▶ [Document text]:
▎ 摘　　要

To push the energy density limit of supercapacitors (SCs), new electrode materials with hierarchical nano-micron pore architectures are strongly desired. Graphene hydrogels that consist of 3D porous frameworks have received particular attention but their capacitance is limited by electrical double layer capacitance. In this work, we report the rational design and fabrication of a composite hydrogel of N-doped graphene (NG) that contains embedded Ni(OH)(2) nanoplates that is cut conveniently into films to serve as positive electrodes for flexible asymmetric solid-state SCs with NG hydrogel films as negative electrodes. The use of high-power ultrasound leads to hierarchically porous micron-scale sheets that consist of a highly interconnected 3D NG network in which Ni(OH)(2) nanoplates are well dispersed, which avoids the stacking of NG, Ni(OH)(2), and their composites. The optimal SC device benefits from the compositional features and 3D electrode architecture and has a high specific areal capacitance of 255 mF cm(-2) at 1.0 mA cm(-2) and a very stable, high output cell voltage of 1.45 V, which leads to an energy density of 80 mu Wh cm(-2) even at a high power of 944 mu W cm(-2), considerably higher than that reported for similar devices. The devices exhibit a high rate capability and only 8% capacitance loss over 10000 charging cycles as well as excellent flexibility with no clear performance degradation under strong bending.

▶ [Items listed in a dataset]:
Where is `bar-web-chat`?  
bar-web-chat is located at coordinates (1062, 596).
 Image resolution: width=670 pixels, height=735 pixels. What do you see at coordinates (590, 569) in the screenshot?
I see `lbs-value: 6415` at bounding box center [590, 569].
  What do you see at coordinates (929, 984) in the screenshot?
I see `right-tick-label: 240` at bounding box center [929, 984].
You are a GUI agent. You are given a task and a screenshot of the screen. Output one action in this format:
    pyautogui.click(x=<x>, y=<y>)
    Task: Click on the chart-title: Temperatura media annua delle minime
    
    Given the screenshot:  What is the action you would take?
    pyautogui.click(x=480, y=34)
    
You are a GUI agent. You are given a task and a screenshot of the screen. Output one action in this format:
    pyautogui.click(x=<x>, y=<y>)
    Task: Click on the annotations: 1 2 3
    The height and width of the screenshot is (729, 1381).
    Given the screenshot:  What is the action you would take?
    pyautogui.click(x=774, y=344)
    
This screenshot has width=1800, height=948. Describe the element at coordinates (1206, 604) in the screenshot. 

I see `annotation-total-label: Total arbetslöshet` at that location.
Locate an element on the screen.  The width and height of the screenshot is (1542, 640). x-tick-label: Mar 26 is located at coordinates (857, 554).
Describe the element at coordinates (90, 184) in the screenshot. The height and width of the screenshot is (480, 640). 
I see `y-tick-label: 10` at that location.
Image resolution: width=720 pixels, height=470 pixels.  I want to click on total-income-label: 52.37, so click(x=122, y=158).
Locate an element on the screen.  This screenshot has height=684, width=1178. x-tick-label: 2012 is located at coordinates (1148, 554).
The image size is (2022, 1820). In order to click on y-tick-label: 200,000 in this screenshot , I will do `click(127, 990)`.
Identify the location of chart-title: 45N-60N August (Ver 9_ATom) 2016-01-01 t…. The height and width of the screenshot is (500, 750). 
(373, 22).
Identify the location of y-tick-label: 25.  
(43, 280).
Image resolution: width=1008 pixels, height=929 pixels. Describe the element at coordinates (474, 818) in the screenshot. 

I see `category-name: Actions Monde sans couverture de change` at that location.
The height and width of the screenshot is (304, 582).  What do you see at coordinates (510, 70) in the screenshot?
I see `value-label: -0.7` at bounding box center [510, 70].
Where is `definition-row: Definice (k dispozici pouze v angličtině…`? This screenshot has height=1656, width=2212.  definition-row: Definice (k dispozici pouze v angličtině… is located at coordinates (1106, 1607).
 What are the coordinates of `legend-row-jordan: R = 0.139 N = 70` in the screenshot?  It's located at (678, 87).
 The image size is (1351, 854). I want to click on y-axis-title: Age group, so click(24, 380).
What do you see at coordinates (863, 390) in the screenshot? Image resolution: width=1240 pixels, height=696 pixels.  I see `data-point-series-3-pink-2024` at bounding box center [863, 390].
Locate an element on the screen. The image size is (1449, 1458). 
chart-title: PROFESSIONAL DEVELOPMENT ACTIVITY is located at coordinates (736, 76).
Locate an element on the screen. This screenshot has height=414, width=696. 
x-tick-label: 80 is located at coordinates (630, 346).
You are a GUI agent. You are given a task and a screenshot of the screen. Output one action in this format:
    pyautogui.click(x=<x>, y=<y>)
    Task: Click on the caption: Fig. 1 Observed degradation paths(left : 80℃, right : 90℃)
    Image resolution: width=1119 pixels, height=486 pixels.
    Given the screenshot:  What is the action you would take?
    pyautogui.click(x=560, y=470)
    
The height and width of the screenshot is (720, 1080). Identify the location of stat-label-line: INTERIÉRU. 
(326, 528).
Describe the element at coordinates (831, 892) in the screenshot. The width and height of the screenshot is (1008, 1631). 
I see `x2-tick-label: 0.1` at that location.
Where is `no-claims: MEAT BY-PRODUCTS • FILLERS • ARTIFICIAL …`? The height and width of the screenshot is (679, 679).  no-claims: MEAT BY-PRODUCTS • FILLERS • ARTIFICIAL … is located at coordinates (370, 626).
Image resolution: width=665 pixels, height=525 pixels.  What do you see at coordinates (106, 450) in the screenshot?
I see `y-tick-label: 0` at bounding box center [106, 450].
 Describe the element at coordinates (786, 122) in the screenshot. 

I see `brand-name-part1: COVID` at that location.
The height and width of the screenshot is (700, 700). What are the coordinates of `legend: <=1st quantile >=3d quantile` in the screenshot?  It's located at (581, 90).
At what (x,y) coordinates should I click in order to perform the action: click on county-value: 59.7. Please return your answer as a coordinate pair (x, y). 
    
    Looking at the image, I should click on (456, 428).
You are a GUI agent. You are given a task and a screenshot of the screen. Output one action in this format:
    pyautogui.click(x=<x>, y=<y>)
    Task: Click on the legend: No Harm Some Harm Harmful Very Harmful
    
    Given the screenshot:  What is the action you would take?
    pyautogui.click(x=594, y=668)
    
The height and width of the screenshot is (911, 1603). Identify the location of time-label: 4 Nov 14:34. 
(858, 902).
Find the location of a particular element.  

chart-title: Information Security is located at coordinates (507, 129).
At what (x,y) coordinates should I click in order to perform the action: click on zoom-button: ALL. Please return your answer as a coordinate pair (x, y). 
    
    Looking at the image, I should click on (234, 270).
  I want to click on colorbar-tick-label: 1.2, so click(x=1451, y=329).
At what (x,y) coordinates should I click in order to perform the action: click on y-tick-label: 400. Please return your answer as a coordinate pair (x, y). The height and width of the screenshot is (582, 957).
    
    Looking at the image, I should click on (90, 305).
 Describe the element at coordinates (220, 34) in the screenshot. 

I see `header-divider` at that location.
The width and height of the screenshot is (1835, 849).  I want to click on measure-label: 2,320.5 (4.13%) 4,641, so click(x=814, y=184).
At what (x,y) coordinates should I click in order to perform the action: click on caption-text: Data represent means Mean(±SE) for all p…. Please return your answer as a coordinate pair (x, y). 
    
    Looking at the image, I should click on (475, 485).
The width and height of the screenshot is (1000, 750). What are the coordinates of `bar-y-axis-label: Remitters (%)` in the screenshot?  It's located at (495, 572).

▶ [What this exercise asks]:
1. Say whether each statement agrees with the supercapacitor abstract. Answer yes or no for each, and quote the deciding words. (a) The NG hydrogel films serve as the positive electrodes. (b) The devices lose only 8% of their capacitance over 10000 charging cycles. (c) The output cell voltage of the optimal device is 1.45 V.
2. Rewrite the paragraph of the supercapacitor abstract that begins "To push the energy density limit" as a brief list that keeps its main facts.

▶ [Answer set]:
1.
(a) No: "with NG hydrogel films as negative electrodes"
(b) Yes: "only 8% capacitance loss over 10000 charging cycles"
(c) Yes: "a very stable, high output cell voltage of 1.45 V"

2.
- Goal: raise the energy density of supercapacitors (SCs) with electrode materials that have hierarchical nano-micron pore architectures.
- Limitation addressed: graphene hydrogels with 3D porous frameworks are limited by electrical double layer capacitance.
- Design: a composite hydrogel of N-doped graphene (NG) with embedded Ni(OH)2 nanoplates is cut into films. These films are the positive electrodes, and NG hydrogel films are the negative electrodes in flexible asymmetric solid-state SCs.
- Method: high-power ultrasound produces hierarchically porous micron-scale sheets. In these sheets, Ni(OH)2 nanoplates are well dispersed in an interconnected 3D NG network, which avoids stacking.
- Performance of the optimal device:
  - Areal capacitance of 255 mF cm⁻² at 1.0 mA cm⁻²
  - Stable output cell voltage of 1.45 V
  - Energy density of 80 μWh cm⁻² at a power of 944 μW cm⁻²
- Durability: high rate capability, only 8% capacitance loss over 10000 cycles, and no clear performance loss under strong bending.